В начале февраля 1926 года Семёнов-Тян-Шанский и Руденко собрали представителей многих из этих учреждений на девятидневный IV Всесоюзный статистический съезд в Москве. Целью съезда было заложить фундамент предстоящей переписи. Целые сессии были посвящены утверждению официального лексикона категорий идентичности[402]
. Статистики, этнографы и чиновники вновь дискутировали о том, какой термин использовать при переписи: «национальность» или «народность». Многие выступали за термин «народность», доказывая, что «национальность» – «результат культурных и политических наслоений» и не всегда отражает «этнический» или этнографический тип[403]. Также участники долго обсуждали классовые термины, давая определения «рабочему», «крестьянину» и «кулаку». Они обсуждали термин «семья», споря, является ли он экономической или биологической единицей: относится ли ко всем членам домохозяйства или только к родственникам. Наконец, делегаты съезда обсуждали переписной вопрос о языке: следует ли понимать «родной язык» как язык предков респондента или как язык, на котором он говорит. Хотя ЦСУ первоначально не собиралось включать в перепись вопрос о языке, советские чиновники доказывали, что информация о языке важна для «практического осуществления основных начал национальной политики». Административным органам требовалось знать распределение населения по «родным языкам», чтобы учреждать школы и печатать книги. Статистикам же данные о «родных языках» требовались, чтобы составить «более точное» представление о национальном составе Союза. Участники прений о переписи пытались определить термин «родной язык», имея в виду обе эти позиции. Одни предлагали понимать его как «язык матери» респондента или «язык их национальности», другие – как «язык… на котором он говорит с лицами, наиболее ему близкими», или «язык… на котором он думает». Некоторые статистики предлагали, чтобы респонденты сами для себя определяли этот термин, но данное предложение было отклонено как опасное и неприемлемое[404].Дискуссии о терминологии оказали серьезное влияние на административно-территориальное устройство Советского Союза. Эксперты, администраторы и местные руководители признавали, что выбор в пользу определенных терминов может привести к манипуляциям результатами переписи; это, в свою очередь, повлияет на распределение территорий, национально-языковых школ и учреждений. Действительно, некоторые национальные республики и области ждали результатов переписи по вопросу о национальности, чтобы решить пограничные споры с соседями[405]

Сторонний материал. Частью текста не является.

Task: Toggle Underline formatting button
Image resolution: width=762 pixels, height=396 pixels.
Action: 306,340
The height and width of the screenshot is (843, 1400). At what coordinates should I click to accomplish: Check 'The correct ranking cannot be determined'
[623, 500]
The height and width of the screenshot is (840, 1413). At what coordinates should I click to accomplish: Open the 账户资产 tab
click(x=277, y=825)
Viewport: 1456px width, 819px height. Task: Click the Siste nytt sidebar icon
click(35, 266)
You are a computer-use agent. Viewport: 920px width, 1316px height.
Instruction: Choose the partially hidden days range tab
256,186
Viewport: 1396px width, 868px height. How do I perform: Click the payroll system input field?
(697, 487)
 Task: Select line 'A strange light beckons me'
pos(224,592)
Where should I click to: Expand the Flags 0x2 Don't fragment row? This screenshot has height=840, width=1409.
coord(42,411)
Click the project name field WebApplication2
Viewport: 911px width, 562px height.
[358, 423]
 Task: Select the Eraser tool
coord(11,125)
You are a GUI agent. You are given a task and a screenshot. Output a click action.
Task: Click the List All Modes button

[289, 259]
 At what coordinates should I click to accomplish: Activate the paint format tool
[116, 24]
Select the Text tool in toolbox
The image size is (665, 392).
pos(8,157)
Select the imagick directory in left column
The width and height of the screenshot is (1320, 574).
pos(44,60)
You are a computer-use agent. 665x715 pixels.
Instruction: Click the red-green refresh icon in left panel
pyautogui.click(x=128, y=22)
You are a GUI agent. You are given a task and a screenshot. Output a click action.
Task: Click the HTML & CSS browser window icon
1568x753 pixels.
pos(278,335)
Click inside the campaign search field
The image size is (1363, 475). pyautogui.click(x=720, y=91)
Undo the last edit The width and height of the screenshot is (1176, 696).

. Из-за этого представители с мест (особенно национально ориентированные государственные администраторы и статистики) подходили к вопросам категоризации, имея в виду защиту своих интересов. Представители Украинской и Грузинской республик выступали против термина «народность» в переписном вопроснике. Грузинские представители из правительства Закавказской СФСР предпочитали термин «национальность», настаивая, что грузины уже развитая нация[406]. Многие представители грузинской государственной и партийной элиты, протестовавшие против включения Грузии в ЗСФСР в 1922 году, все еще негодовали по поводу понизившегося статуса своей республики. Украинская элита выражала сходные настроения, настаивая, что украинцы – национальность, а не народность[407]. Несомненно, украинцы помнили перепись 1897 года, когда «малороссийский» язык числился диалектом русского, и не хотели, чтобы украинская «народность» была категоризована как подгруппа русской «национальности».